(Input data begins)

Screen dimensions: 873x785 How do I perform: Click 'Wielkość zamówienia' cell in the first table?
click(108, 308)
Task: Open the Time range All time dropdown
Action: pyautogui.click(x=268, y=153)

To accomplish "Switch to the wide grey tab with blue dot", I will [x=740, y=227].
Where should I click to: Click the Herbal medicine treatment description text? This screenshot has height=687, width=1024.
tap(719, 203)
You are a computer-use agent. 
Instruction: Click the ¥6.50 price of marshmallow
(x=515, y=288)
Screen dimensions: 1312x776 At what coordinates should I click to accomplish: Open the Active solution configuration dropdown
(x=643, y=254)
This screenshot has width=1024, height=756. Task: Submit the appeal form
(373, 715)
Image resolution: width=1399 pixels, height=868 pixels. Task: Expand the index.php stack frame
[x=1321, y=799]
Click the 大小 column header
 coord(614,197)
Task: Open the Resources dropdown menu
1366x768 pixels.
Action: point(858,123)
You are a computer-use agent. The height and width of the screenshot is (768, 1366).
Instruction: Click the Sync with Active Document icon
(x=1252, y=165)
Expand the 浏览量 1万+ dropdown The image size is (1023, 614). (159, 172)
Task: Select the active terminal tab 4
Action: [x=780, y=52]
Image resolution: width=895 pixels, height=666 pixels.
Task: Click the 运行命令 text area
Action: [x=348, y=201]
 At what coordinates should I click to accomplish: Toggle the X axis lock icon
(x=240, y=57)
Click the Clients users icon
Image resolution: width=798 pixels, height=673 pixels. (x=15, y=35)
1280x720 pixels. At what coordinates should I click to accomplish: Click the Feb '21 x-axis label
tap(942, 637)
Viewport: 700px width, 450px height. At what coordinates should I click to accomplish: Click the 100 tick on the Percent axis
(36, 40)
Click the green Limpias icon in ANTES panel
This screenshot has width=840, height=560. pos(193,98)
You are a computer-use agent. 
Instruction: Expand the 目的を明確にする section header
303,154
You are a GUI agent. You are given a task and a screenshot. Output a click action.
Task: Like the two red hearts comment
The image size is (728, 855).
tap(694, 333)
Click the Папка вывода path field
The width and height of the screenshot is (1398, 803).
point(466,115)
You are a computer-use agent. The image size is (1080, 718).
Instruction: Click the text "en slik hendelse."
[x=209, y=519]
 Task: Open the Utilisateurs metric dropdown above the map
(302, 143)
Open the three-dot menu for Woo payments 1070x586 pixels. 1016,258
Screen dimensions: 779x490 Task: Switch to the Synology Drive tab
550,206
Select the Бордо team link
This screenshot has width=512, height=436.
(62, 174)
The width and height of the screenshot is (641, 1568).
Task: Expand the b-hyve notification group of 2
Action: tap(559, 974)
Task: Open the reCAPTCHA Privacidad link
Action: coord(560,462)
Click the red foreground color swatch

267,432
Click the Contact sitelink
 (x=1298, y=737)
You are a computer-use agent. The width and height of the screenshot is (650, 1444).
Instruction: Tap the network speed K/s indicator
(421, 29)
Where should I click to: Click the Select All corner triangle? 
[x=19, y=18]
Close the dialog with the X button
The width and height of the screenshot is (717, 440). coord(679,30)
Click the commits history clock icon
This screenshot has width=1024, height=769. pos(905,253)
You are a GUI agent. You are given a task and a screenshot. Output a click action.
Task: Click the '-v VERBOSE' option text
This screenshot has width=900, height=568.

(Input data ends)

■ Task details
Only the lines from the one holding "Close the dialog with the X button" through the final line of the entries, both included, should be given again, word for word.

■ Task output
Close the dialog with the X button
The width and height of the screenshot is (717, 440). coord(679,30)
Click the commits history clock icon
This screenshot has width=1024, height=769. pos(905,253)
You are a GUI agent. You are given a task and a screenshot. Output a click action.
Task: Click the '-v VERBOSE' option text
This screenshot has width=900, height=568.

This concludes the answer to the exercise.